Exercise instructions>
Each line below should be set down again unchanged.

......

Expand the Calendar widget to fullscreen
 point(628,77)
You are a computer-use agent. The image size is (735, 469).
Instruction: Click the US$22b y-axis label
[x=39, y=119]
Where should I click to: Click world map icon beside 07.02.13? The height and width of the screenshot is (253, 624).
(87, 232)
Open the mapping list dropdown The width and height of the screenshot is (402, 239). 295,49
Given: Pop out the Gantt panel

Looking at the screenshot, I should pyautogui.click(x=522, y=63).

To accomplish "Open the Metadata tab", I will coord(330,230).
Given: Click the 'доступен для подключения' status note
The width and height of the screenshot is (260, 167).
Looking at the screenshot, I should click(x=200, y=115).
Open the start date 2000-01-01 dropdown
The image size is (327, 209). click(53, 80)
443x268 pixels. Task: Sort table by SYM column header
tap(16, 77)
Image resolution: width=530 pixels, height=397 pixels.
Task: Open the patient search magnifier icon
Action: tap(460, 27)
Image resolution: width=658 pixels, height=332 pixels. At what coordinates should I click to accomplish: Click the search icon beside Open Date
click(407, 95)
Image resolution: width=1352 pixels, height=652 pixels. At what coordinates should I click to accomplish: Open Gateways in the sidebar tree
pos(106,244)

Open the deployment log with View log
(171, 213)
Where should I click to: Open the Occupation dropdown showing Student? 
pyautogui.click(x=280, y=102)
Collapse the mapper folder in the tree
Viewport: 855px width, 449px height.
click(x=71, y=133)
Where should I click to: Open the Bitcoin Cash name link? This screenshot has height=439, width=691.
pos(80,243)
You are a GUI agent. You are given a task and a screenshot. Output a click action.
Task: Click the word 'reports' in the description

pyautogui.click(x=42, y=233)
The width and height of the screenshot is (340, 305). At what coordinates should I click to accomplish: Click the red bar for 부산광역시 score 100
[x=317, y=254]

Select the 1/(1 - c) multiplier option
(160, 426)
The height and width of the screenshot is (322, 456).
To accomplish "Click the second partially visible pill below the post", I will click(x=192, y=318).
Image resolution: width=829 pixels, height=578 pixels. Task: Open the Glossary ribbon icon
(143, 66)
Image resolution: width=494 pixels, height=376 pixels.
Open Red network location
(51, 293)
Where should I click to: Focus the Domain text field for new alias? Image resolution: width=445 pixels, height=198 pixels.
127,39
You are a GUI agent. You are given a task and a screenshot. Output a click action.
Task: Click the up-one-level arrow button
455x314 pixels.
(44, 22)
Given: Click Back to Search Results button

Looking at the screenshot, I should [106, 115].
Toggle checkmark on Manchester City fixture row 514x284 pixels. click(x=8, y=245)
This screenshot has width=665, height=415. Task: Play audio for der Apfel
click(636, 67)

......

Response area>
Expand the Calendar widget to fullscreen
 point(628,77)
You are a computer-use agent. The image size is (735, 469).
Instruction: Click the US$22b y-axis label
[x=39, y=119]
Where should I click to: Click world map icon beside 07.02.13? The height and width of the screenshot is (253, 624).
(87, 232)
Open the mapping list dropdown The width and height of the screenshot is (402, 239). 295,49
Given: Pop out the Gantt panel

Looking at the screenshot, I should pyautogui.click(x=522, y=63).

To accomplish "Open the Metadata tab", I will coord(330,230).
Given: Click the 'доступен для подключения' status note
The width and height of the screenshot is (260, 167).
Looking at the screenshot, I should click(x=200, y=115).
Open the start date 2000-01-01 dropdown
The image size is (327, 209). click(53, 80)
443x268 pixels. Task: Sort table by SYM column header
tap(16, 77)
Image resolution: width=530 pixels, height=397 pixels.
Task: Open the patient search magnifier icon
Action: tap(460, 27)
Image resolution: width=658 pixels, height=332 pixels. At what coordinates should I click to accomplish: Click the search icon beside Open Date
click(407, 95)
Image resolution: width=1352 pixels, height=652 pixels. At what coordinates should I click to accomplish: Open Gateways in the sidebar tree
pos(106,244)

Open the deployment log with View log
(171, 213)
Where should I click to: Open the Occupation dropdown showing Student? 
pyautogui.click(x=280, y=102)
Collapse the mapper folder in the tree
Viewport: 855px width, 449px height.
click(x=71, y=133)
Where should I click to: Open the Bitcoin Cash name link? This screenshot has height=439, width=691.
pos(80,243)
You are a GUI agent. You are given a task and a screenshot. Output a click action.
Task: Click the word 'reports' in the description

pyautogui.click(x=42, y=233)
The width and height of the screenshot is (340, 305). At what coordinates should I click to accomplish: Click the red bar for 부산광역시 score 100
[x=317, y=254]

Select the 1/(1 - c) multiplier option
(160, 426)
The height and width of the screenshot is (322, 456).
To accomplish "Click the second partially visible pill below the post", I will click(x=192, y=318).
Image resolution: width=829 pixels, height=578 pixels. Task: Open the Glossary ribbon icon
(143, 66)
Image resolution: width=494 pixels, height=376 pixels.
Open Red network location
(51, 293)
Where should I click to: Focus the Domain text field for new alias? Image resolution: width=445 pixels, height=198 pixels.
127,39
You are a GUI agent. You are given a task and a screenshot. Output a click action.
Task: Click the up-one-level arrow button
455x314 pixels.
(44, 22)
Given: Click Back to Search Results button

Looking at the screenshot, I should [106, 115].
Toggle checkmark on Manchester City fixture row 514x284 pixels. click(x=8, y=245)
This screenshot has width=665, height=415. Task: Play audio for der Apfel
click(636, 67)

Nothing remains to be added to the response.